Al Kindi (801-873M) memiliki nama asli Abu Yusuf bin Ya’kub bin Ishaq al Kindi. Sarjana muslim asal irak ini mempelajari karya-karya filsafat Yunani, juga menyampaikan hasil buah pikiran filsafatnya yang menyangkut metafisika, kosmologi, antropologi, etika dan sebagainya. Jasanya yang terbesar adalah mengenalkan filsafat dalam perepaduan dengan prinsip-prinsip agama.
Bagi Al-Kindi, yang menganut Mu’tazilah, argumen-argumen yang dibawa al-Qur’an lebih meyakinkan dari filsafat. Tetapi filsafat dan Qur’an tidak bertentangan; Kebenaran yang diberikan wahyu tidak bertentangan dengan kebenaran filsafat. Filsafat adalah pengetahuan yang benar. Agama menerangkan tentang apa yang benar sedangkan filsafat juga demikian. Agama, disamping menggunakan wahyu juga menggunakan akal, dan filsafat mempergunakan akal. Wahyu ternyata tidak bertentangan dengan filsafat.
Al-Kindi membagi pengetahuan ke dalam dua bagian. Yang pertama adalah pengetahuan yang diwahyukan Tuhan kepada Nabi. Nabi mendapatkan sama sekali tanpa kehendak dan upayanya, tapi karena kehendak dan inisiatif Tuhan. Yang kedua, yakni pengetahuan manusiawi, adalah pengetahuan yang dihasilkan atau diperoleh manusia atas kehendak dan upayanya. Itulah filsafat yang pada masa itu mencakup semua pengetahuan yang diupayakan manusia.
Al-Kindi juga berpendapat bahwa kebijaksanaan Ilahi dan Insani (agama dan filsafat) selalu berada dalam kesesuaian yang sempurna. Apabila terjadi pertentangan maka kewajiban filsuf untuk melakukan ta’wil, Al-Kindi sangat menganjurkan metode ta’wil, meski ulama kalam umumnya menentang. Al-Kindi menegaskan, pengingkaran terhadap ta’wil adalah kebodohan dan kedunguan.

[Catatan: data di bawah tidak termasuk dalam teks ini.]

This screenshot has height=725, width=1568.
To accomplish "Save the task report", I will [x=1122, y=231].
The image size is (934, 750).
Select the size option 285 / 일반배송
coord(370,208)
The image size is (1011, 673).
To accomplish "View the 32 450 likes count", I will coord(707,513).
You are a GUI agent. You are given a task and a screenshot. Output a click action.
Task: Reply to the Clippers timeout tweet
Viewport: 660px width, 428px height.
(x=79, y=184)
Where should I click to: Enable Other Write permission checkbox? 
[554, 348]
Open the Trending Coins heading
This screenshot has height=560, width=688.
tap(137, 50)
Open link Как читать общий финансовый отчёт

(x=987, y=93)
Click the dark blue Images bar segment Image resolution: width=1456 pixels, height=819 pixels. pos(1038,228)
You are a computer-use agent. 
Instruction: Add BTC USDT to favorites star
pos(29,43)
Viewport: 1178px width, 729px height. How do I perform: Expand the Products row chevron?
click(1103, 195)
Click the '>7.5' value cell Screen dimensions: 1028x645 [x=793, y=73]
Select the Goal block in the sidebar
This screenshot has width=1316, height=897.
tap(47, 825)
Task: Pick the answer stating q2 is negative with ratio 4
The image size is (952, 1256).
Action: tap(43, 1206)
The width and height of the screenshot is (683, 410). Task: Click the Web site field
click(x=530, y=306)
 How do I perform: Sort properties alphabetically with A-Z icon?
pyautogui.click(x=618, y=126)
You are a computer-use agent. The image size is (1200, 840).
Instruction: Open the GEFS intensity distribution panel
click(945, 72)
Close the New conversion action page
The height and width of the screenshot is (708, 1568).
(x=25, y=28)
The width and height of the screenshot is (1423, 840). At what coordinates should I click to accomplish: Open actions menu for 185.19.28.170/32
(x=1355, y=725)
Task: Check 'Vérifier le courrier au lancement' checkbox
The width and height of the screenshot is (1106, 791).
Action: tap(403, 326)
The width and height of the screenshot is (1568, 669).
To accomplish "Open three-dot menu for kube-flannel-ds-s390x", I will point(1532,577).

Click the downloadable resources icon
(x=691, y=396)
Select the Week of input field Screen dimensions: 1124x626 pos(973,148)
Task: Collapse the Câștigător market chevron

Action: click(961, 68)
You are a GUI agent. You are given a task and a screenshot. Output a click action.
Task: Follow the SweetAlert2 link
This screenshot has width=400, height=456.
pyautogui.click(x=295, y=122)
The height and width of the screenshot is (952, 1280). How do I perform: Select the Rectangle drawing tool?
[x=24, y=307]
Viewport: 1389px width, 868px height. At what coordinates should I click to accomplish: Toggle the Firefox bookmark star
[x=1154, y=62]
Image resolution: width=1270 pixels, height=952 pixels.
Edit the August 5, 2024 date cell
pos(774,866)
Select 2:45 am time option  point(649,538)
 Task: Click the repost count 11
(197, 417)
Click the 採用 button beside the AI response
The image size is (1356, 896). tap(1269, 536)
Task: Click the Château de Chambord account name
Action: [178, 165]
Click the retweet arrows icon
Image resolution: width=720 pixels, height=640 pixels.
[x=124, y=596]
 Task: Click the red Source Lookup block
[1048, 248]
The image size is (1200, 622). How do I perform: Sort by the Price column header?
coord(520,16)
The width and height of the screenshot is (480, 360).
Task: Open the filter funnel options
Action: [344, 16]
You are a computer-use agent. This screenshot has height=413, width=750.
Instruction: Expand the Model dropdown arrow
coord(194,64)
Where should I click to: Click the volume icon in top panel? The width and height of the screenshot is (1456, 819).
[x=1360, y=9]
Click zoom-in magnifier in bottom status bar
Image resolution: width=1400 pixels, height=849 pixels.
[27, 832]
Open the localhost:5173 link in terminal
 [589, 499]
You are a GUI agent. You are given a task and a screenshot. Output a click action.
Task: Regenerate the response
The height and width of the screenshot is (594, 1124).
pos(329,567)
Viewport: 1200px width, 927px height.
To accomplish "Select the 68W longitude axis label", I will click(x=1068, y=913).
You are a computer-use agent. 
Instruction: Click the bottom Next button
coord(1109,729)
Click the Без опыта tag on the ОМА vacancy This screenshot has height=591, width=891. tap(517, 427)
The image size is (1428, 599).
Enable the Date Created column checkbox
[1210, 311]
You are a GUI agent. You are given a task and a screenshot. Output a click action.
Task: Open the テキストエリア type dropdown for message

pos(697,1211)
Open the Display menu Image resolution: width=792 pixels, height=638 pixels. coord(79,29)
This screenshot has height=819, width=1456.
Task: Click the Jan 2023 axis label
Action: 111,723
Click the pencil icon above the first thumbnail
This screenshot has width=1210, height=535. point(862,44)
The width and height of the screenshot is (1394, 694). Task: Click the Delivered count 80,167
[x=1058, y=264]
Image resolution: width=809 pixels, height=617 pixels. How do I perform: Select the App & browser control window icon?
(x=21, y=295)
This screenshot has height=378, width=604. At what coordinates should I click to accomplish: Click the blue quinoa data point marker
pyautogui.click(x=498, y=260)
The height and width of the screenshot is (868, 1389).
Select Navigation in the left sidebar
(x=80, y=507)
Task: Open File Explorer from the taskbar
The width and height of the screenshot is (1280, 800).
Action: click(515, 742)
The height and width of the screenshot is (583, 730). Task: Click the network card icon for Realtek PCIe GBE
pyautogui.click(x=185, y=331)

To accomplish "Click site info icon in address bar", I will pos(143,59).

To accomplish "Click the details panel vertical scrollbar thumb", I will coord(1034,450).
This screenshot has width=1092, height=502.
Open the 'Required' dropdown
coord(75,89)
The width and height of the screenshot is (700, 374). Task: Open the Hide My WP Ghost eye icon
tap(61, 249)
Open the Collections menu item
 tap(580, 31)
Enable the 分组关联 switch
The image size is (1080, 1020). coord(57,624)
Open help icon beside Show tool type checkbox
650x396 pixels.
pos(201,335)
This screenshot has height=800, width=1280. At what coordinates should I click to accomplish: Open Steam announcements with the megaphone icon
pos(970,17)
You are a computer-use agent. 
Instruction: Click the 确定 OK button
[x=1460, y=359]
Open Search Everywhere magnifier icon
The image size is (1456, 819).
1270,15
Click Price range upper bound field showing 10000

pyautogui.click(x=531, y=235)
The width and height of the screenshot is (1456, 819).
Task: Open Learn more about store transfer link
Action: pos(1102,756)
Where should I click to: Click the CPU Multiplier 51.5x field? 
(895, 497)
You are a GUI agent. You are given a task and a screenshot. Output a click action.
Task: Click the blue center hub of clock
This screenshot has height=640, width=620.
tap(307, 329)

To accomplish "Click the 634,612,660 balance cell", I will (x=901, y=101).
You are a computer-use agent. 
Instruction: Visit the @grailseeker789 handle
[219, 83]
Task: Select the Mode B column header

Selain itu, Al Kindi berusaha memurnikan konsep Tauhid. Dengan pemahamannya tentang tauhid tanpa kompromi, membawa Al Kindi kepada kepercayaan Allah tanpa hakikat, tidak mempunyai sifat dalam jenis dan dalam diferensiasi. Al-Kindi meneruskan pandangan Mu’tazilah yang tidak percaya akan adanya sifat-sifat Tuhan – karena yang ada hanyalah zat Tuhan. Pemurnian konsep tauhid ini dengan mensistematisasikan dari metafisika Aristoteles tentang kemajuan, dan metafisika Plotinus tentang “yang satu”. Adanya “yang bermacam-macam” mengandaikan adanya “yang satu” yang transeden dan tidak terbatas. Dan asal dari keseluruhan yang bermacam-macam tersebut, tidak lain penciptaannya dari tiada. Disinilah Al-Kindi menyimpang dari Aristoteles dalam konsepnya tentang dunia abadi, dan masuk ke dalam ajaran al-Qur’an yang rupanya dalam pandangan Al-Kindi lebih cocok dengan konsep emanasi (Platonik).